• **WHAT THIS TASK INVOLVES**: Your response should be the complete listing, copied exactly.

• **GIVEN DATA**:
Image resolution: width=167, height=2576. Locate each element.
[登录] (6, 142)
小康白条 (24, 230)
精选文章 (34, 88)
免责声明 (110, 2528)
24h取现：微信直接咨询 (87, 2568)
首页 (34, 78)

• **ANSWER TO THIS EXERCISE**:
Image resolution: width=167, height=2576. Locate each element.
[登录] (6, 142)
小康白条 (24, 230)
精选文章 (34, 88)
免责声明 (110, 2528)
24h取现：微信直接咨询 (87, 2568)
首页 (34, 78)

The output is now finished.